*RECORDED INFORMATION*

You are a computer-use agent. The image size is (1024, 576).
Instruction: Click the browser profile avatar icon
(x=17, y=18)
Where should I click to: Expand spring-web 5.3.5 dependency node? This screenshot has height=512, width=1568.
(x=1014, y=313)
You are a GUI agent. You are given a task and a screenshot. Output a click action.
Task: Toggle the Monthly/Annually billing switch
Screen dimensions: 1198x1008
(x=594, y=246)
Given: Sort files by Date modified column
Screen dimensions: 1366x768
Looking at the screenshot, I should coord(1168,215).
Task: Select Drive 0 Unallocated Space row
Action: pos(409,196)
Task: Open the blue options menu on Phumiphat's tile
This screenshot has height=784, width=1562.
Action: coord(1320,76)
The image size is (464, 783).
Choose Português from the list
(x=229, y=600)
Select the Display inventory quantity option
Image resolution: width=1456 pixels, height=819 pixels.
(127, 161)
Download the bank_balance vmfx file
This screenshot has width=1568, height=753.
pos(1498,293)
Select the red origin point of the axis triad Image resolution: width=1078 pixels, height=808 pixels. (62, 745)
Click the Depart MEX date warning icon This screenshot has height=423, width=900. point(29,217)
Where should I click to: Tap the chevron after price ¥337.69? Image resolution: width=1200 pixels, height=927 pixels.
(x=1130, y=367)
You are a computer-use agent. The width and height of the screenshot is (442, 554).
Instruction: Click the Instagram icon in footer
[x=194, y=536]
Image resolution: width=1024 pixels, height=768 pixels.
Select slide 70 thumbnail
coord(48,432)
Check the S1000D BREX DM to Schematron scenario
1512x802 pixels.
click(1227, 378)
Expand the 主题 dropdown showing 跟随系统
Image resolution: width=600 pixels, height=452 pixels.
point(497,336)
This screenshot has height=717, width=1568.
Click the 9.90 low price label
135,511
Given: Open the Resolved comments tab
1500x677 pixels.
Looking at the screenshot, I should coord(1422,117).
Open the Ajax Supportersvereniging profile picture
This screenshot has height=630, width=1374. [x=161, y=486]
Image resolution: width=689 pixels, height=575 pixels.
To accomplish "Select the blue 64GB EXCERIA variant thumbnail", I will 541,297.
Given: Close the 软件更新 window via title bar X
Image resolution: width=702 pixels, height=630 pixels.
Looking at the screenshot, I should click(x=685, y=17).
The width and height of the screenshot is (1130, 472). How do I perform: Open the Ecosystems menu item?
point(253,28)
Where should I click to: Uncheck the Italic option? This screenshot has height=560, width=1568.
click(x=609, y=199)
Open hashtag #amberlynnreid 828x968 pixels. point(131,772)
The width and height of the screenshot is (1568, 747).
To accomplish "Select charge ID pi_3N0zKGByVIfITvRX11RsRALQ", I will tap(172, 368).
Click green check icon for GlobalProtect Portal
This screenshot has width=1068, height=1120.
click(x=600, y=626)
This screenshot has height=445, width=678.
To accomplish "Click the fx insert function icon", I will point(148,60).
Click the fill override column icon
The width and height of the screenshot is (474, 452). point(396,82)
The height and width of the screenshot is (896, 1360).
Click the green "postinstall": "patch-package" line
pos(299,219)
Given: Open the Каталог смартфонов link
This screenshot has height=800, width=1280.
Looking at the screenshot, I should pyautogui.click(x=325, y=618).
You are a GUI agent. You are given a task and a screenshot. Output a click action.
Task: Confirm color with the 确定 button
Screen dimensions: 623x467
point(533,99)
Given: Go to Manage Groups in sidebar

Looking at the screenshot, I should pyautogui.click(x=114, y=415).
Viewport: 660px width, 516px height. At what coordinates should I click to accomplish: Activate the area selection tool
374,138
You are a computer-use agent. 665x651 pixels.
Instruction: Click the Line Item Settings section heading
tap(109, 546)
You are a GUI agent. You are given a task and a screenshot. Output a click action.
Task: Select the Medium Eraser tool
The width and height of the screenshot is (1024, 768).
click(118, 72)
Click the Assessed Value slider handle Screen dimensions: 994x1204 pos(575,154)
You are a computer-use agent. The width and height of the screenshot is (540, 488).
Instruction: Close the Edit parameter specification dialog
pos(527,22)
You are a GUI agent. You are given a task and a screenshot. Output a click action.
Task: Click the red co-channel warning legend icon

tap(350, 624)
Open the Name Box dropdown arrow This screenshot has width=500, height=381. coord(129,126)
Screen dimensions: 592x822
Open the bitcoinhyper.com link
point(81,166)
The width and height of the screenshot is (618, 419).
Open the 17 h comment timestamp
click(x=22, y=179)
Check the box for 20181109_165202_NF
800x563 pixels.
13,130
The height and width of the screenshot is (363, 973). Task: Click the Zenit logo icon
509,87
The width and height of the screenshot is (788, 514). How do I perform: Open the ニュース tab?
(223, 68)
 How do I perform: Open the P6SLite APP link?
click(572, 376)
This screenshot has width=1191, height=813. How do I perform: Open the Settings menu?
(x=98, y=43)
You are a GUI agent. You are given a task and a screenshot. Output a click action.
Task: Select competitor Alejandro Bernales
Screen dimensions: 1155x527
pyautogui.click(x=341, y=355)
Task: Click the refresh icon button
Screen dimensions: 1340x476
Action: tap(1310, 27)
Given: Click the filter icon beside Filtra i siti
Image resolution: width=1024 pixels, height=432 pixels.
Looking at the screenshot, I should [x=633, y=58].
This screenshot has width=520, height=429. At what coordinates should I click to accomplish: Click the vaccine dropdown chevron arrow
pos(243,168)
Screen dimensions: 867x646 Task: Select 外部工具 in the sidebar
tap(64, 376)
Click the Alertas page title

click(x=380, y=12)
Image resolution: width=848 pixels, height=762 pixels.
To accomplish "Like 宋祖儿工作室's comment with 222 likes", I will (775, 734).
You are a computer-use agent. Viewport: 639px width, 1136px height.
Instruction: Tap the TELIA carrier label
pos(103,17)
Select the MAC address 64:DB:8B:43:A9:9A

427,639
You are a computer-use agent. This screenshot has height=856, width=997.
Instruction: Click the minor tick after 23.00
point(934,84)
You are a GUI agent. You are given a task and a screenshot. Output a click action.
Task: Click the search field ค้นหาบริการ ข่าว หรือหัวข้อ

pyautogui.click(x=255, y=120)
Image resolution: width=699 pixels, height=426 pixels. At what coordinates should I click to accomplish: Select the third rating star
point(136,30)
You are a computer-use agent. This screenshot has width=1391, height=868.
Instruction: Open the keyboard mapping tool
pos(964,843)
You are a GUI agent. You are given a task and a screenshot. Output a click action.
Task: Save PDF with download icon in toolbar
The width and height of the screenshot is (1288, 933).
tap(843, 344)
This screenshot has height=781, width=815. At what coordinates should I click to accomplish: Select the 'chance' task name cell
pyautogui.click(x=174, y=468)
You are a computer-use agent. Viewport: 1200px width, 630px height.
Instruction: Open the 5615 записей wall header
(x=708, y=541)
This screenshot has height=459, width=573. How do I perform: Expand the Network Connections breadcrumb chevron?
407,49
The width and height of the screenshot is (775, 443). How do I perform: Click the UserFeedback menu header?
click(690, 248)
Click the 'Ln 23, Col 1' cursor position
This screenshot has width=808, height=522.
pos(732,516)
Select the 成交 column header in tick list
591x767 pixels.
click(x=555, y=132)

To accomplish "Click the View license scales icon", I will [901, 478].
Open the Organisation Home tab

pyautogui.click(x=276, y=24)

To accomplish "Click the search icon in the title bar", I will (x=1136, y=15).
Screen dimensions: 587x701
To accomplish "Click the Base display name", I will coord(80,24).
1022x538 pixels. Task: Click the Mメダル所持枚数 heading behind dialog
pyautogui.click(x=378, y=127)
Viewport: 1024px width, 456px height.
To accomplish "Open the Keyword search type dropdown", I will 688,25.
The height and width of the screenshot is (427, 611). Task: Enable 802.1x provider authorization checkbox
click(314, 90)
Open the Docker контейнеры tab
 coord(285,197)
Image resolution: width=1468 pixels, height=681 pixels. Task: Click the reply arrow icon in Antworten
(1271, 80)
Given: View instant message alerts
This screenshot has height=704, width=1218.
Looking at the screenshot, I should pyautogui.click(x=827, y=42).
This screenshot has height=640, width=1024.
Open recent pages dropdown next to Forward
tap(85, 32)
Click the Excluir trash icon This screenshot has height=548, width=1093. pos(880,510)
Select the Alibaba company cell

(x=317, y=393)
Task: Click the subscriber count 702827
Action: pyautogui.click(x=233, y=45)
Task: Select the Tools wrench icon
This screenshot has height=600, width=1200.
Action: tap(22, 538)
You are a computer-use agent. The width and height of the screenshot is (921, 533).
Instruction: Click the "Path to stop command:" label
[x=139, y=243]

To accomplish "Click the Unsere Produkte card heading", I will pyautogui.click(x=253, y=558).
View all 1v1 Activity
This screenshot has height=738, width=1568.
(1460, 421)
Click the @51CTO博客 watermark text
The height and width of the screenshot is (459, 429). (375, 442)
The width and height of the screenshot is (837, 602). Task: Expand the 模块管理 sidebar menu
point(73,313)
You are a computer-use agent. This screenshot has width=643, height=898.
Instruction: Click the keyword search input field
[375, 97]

*WHAT YOU WILL DO*
Copy every line of the data above, beginning with the first and ending with the line that contains "Given: Close the 软件更新 window via title bar X", and give nothing more.

*RESULT OF THE EXERCISE*
You are a computer-use agent. The image size is (1024, 576).
Instruction: Click the browser profile avatar icon
(x=17, y=18)
Where should I click to: Expand spring-web 5.3.5 dependency node? This screenshot has height=512, width=1568.
(x=1014, y=313)
You are a GUI agent. You are given a task and a screenshot. Output a click action.
Task: Toggle the Monthly/Annually billing switch
Screen dimensions: 1198x1008
(x=594, y=246)
Given: Sort files by Date modified column
Screen dimensions: 1366x768
Looking at the screenshot, I should coord(1168,215).
Task: Select Drive 0 Unallocated Space row
Action: pos(409,196)
Task: Open the blue options menu on Phumiphat's tile
This screenshot has height=784, width=1562.
Action: coord(1320,76)
The image size is (464, 783).
Choose Português from the list
(x=229, y=600)
Select the Display inventory quantity option
Image resolution: width=1456 pixels, height=819 pixels.
(127, 161)
Download the bank_balance vmfx file
This screenshot has width=1568, height=753.
pos(1498,293)
Select the red origin point of the axis triad Image resolution: width=1078 pixels, height=808 pixels. (62, 745)
Click the Depart MEX date warning icon This screenshot has height=423, width=900. point(29,217)
Where should I click to: Tap the chevron after price ¥337.69? Image resolution: width=1200 pixels, height=927 pixels.
(x=1130, y=367)
You are a computer-use agent. The width and height of the screenshot is (442, 554).
Instruction: Click the Instagram icon in footer
[x=194, y=536]
Image resolution: width=1024 pixels, height=768 pixels.
Select slide 70 thumbnail
coord(48,432)
Check the S1000D BREX DM to Schematron scenario
1512x802 pixels.
click(1227, 378)
Expand the 主题 dropdown showing 跟随系统
Image resolution: width=600 pixels, height=452 pixels.
point(497,336)
This screenshot has height=717, width=1568.
Click the 9.90 low price label
135,511
Given: Open the Resolved comments tab
1500x677 pixels.
Looking at the screenshot, I should coord(1422,117).
Open the Ajax Supportersvereniging profile picture
This screenshot has height=630, width=1374. [x=161, y=486]
Image resolution: width=689 pixels, height=575 pixels.
To accomplish "Select the blue 64GB EXCERIA variant thumbnail", I will 541,297.
Given: Close the 软件更新 window via title bar X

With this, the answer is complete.